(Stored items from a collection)
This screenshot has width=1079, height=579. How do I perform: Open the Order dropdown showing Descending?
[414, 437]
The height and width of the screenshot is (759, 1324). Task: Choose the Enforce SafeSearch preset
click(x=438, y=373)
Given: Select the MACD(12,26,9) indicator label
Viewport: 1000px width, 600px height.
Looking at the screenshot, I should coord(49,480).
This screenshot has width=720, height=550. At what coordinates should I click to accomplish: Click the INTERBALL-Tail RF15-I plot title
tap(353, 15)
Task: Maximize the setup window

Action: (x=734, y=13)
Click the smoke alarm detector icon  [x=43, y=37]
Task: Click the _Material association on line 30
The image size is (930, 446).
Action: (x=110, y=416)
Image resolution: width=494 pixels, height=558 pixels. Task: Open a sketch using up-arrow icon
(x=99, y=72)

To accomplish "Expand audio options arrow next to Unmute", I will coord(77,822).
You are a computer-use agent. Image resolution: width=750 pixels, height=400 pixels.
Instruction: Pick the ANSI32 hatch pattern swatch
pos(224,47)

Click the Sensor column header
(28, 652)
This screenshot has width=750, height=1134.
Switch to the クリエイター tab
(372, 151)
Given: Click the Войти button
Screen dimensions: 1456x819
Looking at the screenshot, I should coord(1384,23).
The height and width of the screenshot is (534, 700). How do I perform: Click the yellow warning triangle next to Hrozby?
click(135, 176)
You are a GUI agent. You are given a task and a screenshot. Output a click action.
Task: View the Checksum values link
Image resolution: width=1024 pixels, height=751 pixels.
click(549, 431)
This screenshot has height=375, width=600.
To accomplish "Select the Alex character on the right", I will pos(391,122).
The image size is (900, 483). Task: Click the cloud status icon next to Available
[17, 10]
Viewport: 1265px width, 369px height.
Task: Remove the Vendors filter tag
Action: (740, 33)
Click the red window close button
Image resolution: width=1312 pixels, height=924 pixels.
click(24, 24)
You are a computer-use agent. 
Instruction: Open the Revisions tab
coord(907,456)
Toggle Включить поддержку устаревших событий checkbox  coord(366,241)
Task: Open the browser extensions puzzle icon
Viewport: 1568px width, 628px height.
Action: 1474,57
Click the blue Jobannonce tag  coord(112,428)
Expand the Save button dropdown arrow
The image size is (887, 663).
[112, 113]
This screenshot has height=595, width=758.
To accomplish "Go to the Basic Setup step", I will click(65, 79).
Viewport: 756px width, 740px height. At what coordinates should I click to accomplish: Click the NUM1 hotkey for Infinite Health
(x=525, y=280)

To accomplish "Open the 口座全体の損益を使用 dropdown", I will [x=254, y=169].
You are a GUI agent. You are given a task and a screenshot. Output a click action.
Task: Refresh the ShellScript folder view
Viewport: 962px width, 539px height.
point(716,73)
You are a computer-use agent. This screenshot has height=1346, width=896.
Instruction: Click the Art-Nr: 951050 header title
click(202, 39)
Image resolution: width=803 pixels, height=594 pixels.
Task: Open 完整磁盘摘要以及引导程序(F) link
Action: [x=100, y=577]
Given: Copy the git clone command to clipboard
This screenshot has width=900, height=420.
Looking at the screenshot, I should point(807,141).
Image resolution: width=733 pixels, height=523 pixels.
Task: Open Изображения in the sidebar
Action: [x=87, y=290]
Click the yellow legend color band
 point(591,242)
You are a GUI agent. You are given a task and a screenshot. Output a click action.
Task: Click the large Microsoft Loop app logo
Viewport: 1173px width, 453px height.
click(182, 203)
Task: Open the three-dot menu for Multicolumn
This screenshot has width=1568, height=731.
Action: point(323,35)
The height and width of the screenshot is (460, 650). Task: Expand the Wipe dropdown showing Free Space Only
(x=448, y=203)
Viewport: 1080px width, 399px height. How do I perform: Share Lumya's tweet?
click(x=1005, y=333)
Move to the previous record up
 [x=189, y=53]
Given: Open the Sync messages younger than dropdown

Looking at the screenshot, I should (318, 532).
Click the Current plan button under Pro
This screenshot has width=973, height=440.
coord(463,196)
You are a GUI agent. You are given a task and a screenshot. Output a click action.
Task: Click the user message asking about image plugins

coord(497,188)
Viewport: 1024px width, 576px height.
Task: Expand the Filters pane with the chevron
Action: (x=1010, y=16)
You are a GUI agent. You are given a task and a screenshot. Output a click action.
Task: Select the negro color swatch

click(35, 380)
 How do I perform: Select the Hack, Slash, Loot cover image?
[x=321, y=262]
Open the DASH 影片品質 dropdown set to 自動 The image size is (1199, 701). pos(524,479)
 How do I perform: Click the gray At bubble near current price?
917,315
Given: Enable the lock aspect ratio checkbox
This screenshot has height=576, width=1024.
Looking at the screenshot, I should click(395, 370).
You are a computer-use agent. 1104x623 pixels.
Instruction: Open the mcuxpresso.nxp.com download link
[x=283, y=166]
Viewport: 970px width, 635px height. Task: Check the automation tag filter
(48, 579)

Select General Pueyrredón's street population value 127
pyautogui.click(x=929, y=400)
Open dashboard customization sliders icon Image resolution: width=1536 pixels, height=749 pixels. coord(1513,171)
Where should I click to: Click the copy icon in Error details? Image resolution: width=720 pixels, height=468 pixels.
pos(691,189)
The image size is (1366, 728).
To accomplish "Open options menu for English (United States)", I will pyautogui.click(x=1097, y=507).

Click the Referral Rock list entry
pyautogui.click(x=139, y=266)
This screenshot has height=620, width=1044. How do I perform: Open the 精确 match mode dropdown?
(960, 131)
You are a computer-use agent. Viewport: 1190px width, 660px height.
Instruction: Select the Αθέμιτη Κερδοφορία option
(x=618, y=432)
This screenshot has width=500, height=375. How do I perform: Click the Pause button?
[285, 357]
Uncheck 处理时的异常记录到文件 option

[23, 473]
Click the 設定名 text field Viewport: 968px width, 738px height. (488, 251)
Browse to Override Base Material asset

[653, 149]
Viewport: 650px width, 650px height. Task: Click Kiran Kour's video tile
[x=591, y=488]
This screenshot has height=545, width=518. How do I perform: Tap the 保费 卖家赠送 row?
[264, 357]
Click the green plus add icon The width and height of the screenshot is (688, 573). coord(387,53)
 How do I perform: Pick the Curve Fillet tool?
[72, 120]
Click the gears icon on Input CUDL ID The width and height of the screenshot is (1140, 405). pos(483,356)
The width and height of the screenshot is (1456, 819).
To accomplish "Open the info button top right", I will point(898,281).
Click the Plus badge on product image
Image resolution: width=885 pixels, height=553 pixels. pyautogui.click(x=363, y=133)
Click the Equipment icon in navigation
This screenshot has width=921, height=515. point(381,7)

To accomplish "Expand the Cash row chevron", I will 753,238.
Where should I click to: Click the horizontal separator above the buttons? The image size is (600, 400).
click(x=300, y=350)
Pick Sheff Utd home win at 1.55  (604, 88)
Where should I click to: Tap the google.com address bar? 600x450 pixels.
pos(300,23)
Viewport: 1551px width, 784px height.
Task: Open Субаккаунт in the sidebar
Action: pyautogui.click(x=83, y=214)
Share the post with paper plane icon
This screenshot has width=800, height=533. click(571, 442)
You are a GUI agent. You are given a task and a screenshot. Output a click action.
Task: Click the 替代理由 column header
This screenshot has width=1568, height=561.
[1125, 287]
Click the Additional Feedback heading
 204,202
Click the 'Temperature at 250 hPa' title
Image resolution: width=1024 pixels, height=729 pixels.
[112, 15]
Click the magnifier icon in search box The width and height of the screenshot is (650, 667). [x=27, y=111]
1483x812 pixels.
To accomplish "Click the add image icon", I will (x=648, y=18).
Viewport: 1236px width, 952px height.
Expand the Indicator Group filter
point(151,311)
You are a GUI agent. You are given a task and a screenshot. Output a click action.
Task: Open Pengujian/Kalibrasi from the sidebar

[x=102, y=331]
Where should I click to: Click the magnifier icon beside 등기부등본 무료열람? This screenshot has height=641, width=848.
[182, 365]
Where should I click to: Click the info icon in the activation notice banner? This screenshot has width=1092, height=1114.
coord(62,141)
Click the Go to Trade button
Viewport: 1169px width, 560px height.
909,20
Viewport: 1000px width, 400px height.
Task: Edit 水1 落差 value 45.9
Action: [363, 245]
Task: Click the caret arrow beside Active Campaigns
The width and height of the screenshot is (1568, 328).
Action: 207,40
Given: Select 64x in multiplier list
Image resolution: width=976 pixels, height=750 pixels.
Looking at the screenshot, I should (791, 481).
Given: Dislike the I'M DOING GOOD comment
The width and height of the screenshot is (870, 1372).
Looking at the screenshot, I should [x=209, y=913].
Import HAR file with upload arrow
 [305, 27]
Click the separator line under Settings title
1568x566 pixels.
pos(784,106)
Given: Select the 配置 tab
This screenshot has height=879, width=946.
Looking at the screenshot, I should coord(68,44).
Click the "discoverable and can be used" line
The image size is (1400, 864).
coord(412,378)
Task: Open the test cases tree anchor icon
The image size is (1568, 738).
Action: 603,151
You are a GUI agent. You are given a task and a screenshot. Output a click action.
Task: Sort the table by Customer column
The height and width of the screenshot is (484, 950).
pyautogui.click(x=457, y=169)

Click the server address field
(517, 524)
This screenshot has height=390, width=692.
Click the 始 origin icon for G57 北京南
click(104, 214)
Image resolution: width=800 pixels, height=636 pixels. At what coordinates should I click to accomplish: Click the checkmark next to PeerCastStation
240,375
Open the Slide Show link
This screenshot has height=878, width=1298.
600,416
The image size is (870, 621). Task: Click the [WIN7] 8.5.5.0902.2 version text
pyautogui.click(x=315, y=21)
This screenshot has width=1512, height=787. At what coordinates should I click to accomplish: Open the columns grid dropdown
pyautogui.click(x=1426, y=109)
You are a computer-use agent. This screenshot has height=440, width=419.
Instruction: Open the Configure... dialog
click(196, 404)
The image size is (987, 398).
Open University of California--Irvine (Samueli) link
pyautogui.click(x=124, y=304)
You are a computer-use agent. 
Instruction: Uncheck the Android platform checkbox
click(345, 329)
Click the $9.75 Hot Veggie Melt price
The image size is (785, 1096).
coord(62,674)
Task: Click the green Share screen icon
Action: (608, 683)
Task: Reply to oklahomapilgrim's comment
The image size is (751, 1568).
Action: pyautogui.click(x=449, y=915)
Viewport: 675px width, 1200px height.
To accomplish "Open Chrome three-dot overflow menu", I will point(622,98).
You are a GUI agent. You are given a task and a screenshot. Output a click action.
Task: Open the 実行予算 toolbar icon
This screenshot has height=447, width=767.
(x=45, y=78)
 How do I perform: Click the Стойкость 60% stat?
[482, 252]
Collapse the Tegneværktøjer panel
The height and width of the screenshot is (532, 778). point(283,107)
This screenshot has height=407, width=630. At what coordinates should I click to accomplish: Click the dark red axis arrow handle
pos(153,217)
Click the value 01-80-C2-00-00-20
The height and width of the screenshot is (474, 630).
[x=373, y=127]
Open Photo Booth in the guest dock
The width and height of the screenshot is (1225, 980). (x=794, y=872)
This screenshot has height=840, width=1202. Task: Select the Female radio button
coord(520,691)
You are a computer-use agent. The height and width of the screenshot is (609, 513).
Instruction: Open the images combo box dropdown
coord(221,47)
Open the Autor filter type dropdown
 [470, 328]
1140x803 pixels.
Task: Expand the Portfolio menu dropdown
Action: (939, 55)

> Task requirements
Filter the entries above down to the lines that contain "right".

> Expected answer
To accomplish "Select the Alex character on the right", I will pos(391,122).
To accomplish "Open the info button top right", I will point(898,281).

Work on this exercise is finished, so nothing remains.